Has Russia changed its stance on crypto & mining? Here’s what PM Mishustin says

Lavina Daryanani
Source: Bitcoin News

Russia has not been able to maintain a stern stance on crypto of late. On days it seems like the government there is more inclined towards the anti side of the spectrum. But at other times, they manage to flash the brighter side of the painted picture by talking about it.

Back in January, for instance, the central bank had proposed an outright ban on crypto trading, mining, and usage.

However, at the beginning of February, it was announced that the nation would treat crypto assets like currencies.

Towards the end of March, it was brought to light that Russia was considering to sell oil and gas for Bitcoin to “friendly” countries such as China and Turkey.

While just a day back, however, Russia’s central bank rejected a proposal to use crypto to evade sanctions.

Russia back to square one on crypto

Just a few hours back the Russian government made it clear that it fully supported the stance of the central bank with respect to crypto. It outrightly claimed that cryptos cannot be considered legal tender in the country.

In the State Duma, Prime Minister Mikhail Mishustin, said

“We are against the recognition of cryptocurrency as a means of payment or money.”

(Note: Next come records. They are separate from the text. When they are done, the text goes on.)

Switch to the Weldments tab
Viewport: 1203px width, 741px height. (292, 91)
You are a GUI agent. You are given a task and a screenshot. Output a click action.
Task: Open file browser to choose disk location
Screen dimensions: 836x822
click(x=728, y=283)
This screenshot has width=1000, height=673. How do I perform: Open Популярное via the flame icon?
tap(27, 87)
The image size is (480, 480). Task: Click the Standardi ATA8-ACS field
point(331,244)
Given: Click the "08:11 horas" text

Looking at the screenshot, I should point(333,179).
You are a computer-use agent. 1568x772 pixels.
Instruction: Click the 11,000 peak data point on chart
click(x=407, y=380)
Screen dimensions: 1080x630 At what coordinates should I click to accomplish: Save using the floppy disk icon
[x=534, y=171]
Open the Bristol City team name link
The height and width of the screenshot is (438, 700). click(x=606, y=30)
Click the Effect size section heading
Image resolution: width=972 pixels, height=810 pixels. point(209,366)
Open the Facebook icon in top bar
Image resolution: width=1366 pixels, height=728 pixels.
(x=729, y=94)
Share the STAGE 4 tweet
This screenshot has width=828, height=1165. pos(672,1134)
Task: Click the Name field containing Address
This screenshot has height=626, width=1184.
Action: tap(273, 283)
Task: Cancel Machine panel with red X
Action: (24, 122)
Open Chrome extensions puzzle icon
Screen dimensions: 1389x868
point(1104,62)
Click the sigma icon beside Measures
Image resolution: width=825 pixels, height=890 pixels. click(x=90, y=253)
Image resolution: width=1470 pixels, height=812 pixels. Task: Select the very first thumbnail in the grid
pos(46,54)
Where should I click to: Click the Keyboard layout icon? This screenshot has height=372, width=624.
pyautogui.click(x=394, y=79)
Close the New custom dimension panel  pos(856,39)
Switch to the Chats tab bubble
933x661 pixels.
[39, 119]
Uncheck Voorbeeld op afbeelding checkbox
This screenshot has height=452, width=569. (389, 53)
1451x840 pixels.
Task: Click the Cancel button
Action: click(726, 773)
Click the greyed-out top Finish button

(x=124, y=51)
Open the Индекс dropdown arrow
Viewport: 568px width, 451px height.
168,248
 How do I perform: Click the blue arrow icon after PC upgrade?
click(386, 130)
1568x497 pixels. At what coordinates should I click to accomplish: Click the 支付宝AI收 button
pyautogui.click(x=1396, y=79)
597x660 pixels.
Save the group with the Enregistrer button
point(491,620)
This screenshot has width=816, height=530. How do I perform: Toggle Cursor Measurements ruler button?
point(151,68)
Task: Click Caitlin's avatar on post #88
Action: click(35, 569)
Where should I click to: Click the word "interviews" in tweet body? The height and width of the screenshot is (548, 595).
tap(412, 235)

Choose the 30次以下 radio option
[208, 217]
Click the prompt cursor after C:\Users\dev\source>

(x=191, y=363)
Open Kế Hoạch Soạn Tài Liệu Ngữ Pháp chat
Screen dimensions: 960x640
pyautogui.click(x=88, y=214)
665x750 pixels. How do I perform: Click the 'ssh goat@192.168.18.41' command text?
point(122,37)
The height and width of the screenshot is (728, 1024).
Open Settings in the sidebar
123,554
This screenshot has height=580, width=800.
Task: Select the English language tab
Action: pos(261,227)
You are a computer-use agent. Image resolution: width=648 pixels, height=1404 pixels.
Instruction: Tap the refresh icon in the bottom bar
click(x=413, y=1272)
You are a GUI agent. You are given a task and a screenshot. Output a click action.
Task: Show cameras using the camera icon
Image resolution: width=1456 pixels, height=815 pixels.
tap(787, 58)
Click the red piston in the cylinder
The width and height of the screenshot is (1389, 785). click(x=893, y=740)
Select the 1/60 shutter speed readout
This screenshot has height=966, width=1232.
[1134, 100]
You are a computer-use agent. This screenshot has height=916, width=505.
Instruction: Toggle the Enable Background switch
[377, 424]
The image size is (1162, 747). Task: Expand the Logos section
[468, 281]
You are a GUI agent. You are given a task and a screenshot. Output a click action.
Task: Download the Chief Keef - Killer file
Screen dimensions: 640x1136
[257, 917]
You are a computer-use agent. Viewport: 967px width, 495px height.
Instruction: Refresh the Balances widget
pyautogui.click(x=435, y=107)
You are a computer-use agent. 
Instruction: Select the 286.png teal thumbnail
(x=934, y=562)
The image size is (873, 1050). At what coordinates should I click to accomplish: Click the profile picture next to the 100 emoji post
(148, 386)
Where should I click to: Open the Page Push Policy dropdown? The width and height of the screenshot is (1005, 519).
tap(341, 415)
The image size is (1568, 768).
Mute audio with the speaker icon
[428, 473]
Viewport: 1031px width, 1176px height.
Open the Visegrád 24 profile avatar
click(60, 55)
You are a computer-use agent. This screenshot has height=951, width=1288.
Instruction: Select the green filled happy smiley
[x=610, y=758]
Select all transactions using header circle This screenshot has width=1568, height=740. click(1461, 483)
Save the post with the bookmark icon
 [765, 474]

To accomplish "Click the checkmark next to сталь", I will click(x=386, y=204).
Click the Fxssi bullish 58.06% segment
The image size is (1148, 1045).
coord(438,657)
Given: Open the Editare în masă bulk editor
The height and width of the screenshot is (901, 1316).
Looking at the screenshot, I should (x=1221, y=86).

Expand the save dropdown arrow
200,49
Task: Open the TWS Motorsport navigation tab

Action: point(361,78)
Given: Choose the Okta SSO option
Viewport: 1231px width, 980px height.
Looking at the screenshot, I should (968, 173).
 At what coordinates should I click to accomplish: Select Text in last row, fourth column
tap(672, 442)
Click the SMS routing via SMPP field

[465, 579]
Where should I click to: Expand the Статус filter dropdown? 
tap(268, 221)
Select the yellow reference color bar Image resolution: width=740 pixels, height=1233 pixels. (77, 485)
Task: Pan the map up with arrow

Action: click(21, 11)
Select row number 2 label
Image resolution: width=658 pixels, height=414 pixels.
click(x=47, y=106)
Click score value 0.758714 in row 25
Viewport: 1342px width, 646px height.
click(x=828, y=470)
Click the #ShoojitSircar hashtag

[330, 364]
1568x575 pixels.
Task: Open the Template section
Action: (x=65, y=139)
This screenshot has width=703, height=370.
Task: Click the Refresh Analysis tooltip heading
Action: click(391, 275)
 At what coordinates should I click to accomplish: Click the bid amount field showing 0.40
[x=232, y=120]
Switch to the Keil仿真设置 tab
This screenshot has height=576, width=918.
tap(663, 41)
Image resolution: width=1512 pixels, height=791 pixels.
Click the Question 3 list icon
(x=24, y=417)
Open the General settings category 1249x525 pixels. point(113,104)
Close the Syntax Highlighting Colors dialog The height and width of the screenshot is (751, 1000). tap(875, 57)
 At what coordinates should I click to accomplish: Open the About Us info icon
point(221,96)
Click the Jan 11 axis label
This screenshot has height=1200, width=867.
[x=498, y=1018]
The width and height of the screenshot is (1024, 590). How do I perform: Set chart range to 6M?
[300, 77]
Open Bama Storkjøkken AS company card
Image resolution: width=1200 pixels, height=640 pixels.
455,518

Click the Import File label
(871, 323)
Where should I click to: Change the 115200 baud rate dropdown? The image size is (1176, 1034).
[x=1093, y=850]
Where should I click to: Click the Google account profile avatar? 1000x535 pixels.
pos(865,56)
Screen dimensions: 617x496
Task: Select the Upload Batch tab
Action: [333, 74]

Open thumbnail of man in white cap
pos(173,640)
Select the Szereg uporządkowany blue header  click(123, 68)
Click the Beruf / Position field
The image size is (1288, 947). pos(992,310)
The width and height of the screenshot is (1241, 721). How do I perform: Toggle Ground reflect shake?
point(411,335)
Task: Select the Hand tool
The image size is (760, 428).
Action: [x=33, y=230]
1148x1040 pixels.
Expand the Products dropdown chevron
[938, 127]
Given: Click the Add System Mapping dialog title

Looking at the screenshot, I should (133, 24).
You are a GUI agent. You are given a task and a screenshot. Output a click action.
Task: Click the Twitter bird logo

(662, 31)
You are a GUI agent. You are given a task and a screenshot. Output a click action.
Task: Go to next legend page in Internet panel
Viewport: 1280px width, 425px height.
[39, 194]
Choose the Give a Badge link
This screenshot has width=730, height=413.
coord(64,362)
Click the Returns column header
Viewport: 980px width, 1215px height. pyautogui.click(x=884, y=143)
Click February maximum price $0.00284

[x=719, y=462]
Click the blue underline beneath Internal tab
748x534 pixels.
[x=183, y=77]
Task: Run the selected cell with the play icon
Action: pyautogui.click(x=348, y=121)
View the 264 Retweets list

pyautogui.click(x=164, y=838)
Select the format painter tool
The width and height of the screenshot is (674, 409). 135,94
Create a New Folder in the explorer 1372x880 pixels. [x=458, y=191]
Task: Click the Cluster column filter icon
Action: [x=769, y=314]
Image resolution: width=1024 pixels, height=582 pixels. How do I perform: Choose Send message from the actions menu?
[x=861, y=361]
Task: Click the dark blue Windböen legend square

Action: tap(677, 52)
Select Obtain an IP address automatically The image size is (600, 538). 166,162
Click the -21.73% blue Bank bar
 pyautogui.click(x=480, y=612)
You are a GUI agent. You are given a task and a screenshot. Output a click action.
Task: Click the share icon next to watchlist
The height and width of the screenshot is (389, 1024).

What is interesting is that Russians collectively hold more than 10 trillion rubles ($130 billion) in cryptos like Bitcoin (BTC). The PM claimed so at the annual report presentation of the Russian government on Thursday. Without mentioning the source for this figure, the Prime Minister said that the amount is based on “various estimates.”

He stated,

“We are well aware that we have more than 10 million young people having opened crypto wallets so far on which they have transferred significant amounts of money, which exceeds 10 trillion rubles.”

Nonetheless, he asserted that mining was a subject that was still open for discussion. Elaborating on the same, he added,

“We also think that in order to stimulate investment, primarily in fixed capital, we can discuss mining issues, which includes the creation of data centers and related infrastructure.”

Interestingly, earlier this week, a finance ministry official had also hinted that “home-based crypto mining” would not be banned in Russia.

The Deputy Prime Minister Alexander Novak is seemingly on the same page. He said last month that legalizing cryptocurrency mining and introducing legislation to make it a business activity in Russia would make more sense.